Data in this exercise:
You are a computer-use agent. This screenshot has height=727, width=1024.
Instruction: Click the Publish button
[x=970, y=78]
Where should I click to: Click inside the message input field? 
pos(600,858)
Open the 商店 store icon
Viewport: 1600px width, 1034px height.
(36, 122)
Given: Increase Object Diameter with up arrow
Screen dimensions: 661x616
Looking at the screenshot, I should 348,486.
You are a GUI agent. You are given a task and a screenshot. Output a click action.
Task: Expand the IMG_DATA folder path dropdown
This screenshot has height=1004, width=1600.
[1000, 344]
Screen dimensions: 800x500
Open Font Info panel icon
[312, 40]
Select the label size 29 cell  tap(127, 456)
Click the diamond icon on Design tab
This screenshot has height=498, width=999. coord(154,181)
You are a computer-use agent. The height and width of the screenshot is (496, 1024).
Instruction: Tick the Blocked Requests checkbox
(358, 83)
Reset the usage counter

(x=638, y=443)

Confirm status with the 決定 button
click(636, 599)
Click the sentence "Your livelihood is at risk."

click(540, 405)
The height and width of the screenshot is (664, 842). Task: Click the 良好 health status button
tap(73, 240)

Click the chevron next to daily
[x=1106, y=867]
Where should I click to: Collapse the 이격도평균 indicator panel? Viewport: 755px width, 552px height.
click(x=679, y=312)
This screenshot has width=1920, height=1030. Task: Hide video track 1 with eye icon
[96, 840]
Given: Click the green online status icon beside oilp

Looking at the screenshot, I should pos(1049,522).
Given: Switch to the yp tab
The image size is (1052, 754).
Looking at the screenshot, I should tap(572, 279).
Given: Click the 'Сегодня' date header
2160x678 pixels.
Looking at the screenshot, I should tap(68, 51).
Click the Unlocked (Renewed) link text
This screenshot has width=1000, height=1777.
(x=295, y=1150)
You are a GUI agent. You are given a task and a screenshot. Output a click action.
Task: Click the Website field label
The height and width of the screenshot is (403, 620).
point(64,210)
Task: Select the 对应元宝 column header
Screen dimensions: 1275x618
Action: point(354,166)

Your instructions: Reproduce every line of the records above verbatim, in their original order.

Solution to the exercise:
You are a computer-use agent. This screenshot has height=727, width=1024.
Instruction: Click the Publish button
[x=970, y=78]
Where should I click to: Click inside the message input field? 
pos(600,858)
Open the 商店 store icon
Viewport: 1600px width, 1034px height.
(36, 122)
Given: Increase Object Diameter with up arrow
Screen dimensions: 661x616
Looking at the screenshot, I should 348,486.
You are a GUI agent. You are given a task and a screenshot. Output a click action.
Task: Expand the IMG_DATA folder path dropdown
This screenshot has height=1004, width=1600.
[1000, 344]
Screen dimensions: 800x500
Open Font Info panel icon
[312, 40]
Select the label size 29 cell  tap(127, 456)
Click the diamond icon on Design tab
This screenshot has height=498, width=999. coord(154,181)
You are a computer-use agent. The height and width of the screenshot is (496, 1024).
Instruction: Tick the Blocked Requests checkbox
(358, 83)
Reset the usage counter

(x=638, y=443)

Confirm status with the 決定 button
click(636, 599)
Click the sentence "Your livelihood is at risk."

click(540, 405)
The height and width of the screenshot is (664, 842). Task: Click the 良好 health status button
tap(73, 240)

Click the chevron next to daily
[x=1106, y=867]
Where should I click to: Collapse the 이격도평균 indicator panel? Viewport: 755px width, 552px height.
click(x=679, y=312)
This screenshot has width=1920, height=1030. Task: Hide video track 1 with eye icon
[96, 840]
Given: Click the green online status icon beside oilp

Looking at the screenshot, I should pos(1049,522).
Given: Switch to the yp tab
The image size is (1052, 754).
Looking at the screenshot, I should tap(572, 279).
Given: Click the 'Сегодня' date header
2160x678 pixels.
Looking at the screenshot, I should tap(68, 51).
Click the Unlocked (Renewed) link text
This screenshot has width=1000, height=1777.
(x=295, y=1150)
You are a GUI agent. You are given a task and a screenshot. Output a click action.
Task: Click the Website field label
The height and width of the screenshot is (403, 620).
point(64,210)
Task: Select the 对应元宝 column header
Screen dimensions: 1275x618
Action: point(354,166)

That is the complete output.